**Task objective:**
Keep every word of the listing and reproduce it exactly, but set aside any image found there.

**Data for review:**
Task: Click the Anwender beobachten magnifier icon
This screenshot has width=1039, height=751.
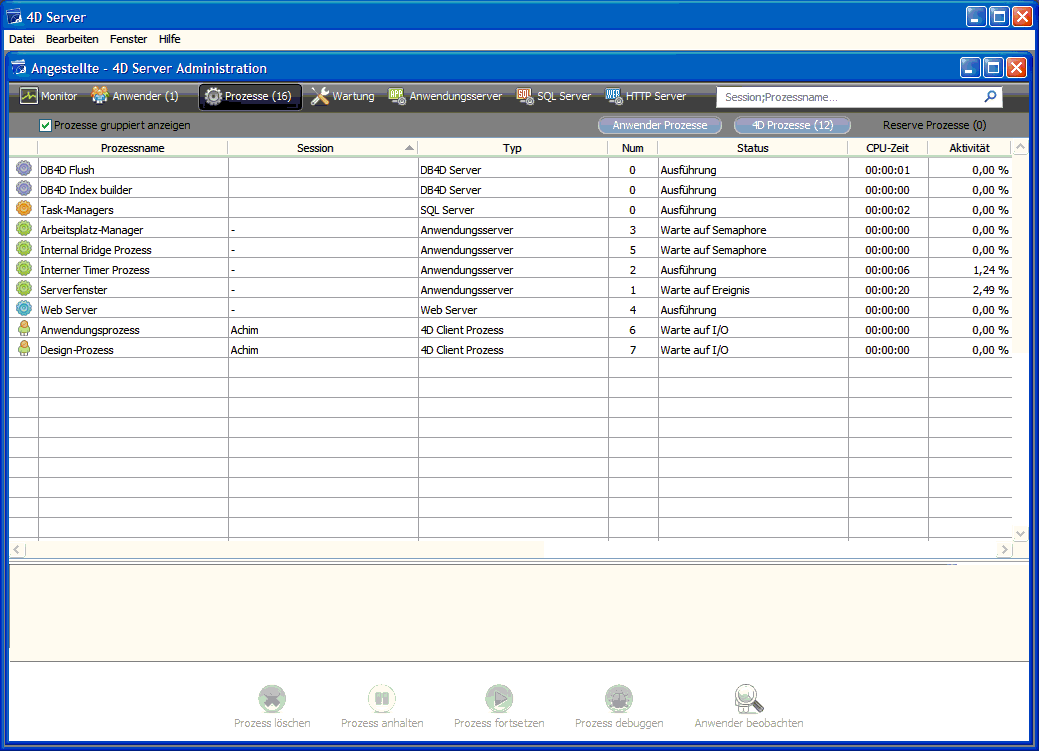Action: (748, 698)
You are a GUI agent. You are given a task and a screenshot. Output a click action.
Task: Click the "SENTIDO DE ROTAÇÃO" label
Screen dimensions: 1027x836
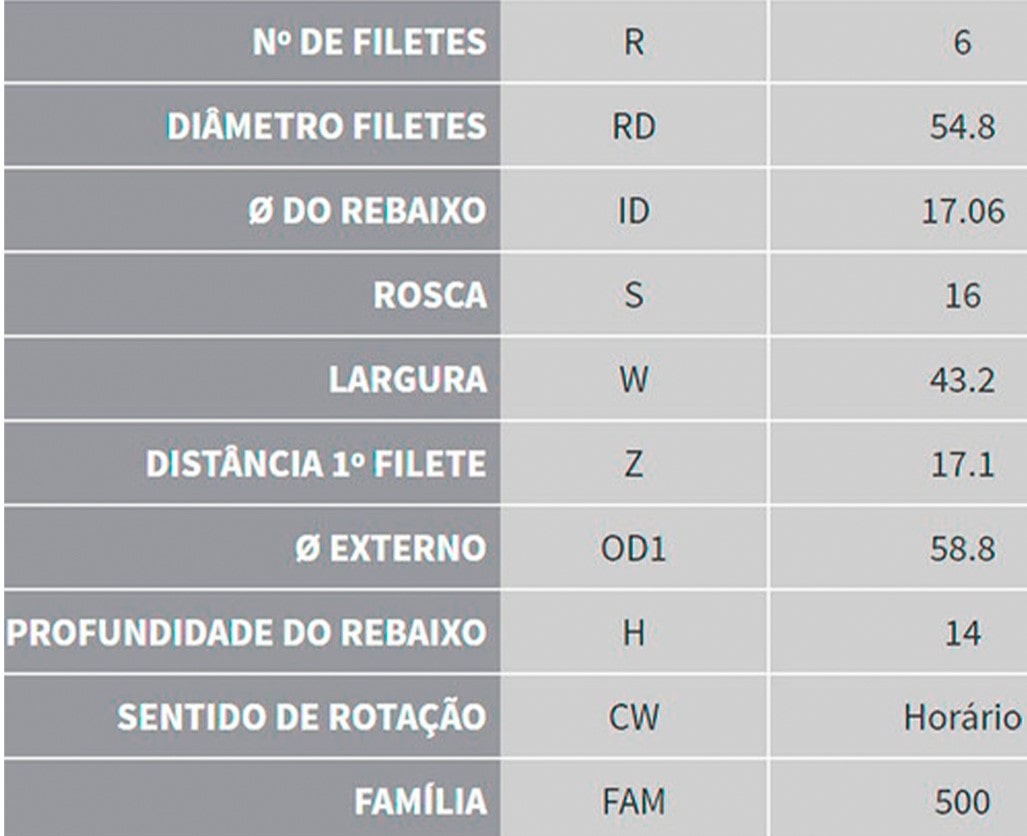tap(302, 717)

**Expected answer:**
Task: Click the Anwender beobachten magnifier icon
This screenshot has width=1039, height=751.
Action: (748, 698)
You are a GUI agent. You are given a task and a screenshot. Output a click action.
Task: Click the "SENTIDO DE ROTAÇÃO" label
Screen dimensions: 1027x836
tap(302, 717)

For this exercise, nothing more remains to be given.